--- Jobs ---
(1) Please update the Straph page from "A stream graph" to "(t,v) \in W.", putting "4-tuple" in place of "quadruplet".
(2) Answer these about the Straph page:
(a) What kind of library is Straph?
(b) Which individuals are observed in the short example?
(c) How long is the observation period, and in what unit is it measured?

--- Excerpt ---
****************************************

[1]:
import straph as sg
import matplotlib.pyplot as plt
import networkx as nx
[2]:
plt.rcParams["figure.figsize"] = (12,9)

Straph, a python library, was developed in order to have a reliable library for manipulating, analysing and visualising stream graphs, to design algorithms and models, and to rapidly evaluate them.

Getting Started

A stream graph is a quadruplet S = (T,V,W,E) where V is a finite set of nodes, T \subseteq\mathbb{R} a time interval , W \subseteq T \times V a set of temporal nodes, and E \subseteq T \times V \otimes V a set of links such that (t,uv) \in E implies (t,u) \in W and (t,v) \in W.

Let’s begin by a short example, consider three individuals A, B and C (we have V = \{A,B,C\}), we observe these entities and their interactions for a period of one hour (T = [0,60], the unit of measurement here is the minute but note that time is modeled continuously.).

****************************************

--- Recorded data ---
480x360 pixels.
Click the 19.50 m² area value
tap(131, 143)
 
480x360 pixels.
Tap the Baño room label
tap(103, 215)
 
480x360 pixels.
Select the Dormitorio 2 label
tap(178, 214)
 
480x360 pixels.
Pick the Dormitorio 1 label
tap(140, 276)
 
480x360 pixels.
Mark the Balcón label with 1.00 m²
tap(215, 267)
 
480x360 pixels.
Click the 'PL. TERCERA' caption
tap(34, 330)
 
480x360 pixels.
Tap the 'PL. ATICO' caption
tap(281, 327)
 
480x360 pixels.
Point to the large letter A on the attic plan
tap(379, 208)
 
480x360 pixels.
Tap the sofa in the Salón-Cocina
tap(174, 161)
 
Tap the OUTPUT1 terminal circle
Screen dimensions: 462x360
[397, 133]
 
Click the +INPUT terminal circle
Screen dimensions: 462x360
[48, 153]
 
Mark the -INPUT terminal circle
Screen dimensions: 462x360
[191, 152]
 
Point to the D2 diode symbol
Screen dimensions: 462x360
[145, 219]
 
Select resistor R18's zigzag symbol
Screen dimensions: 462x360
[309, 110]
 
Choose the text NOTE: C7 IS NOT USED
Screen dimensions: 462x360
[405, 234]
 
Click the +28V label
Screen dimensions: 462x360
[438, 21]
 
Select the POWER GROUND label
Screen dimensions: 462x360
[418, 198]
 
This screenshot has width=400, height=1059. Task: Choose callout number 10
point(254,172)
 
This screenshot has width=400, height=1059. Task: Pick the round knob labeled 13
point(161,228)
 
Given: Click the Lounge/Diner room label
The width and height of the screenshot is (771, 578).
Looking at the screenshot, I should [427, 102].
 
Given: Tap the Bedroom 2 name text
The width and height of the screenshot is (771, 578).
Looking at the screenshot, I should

****************************************

--- Answers to the exercises ---
(1)
A stream graph is a 4-tuple S = (T,V,W,E) where V is a finite set of nodes, T \subseteq\mathbb{R} a time interval , W \subseteq T \times V a set of temporal nodes, and E \subseteq T \times V \otimes V a set of links such that (t,uv) \in E implies (t,u) \in W and (t,v) \in W.

(2)
(a) A Python library.
(b) A, B and C.
(c) One hour (T = [0,60]), measured in minutes.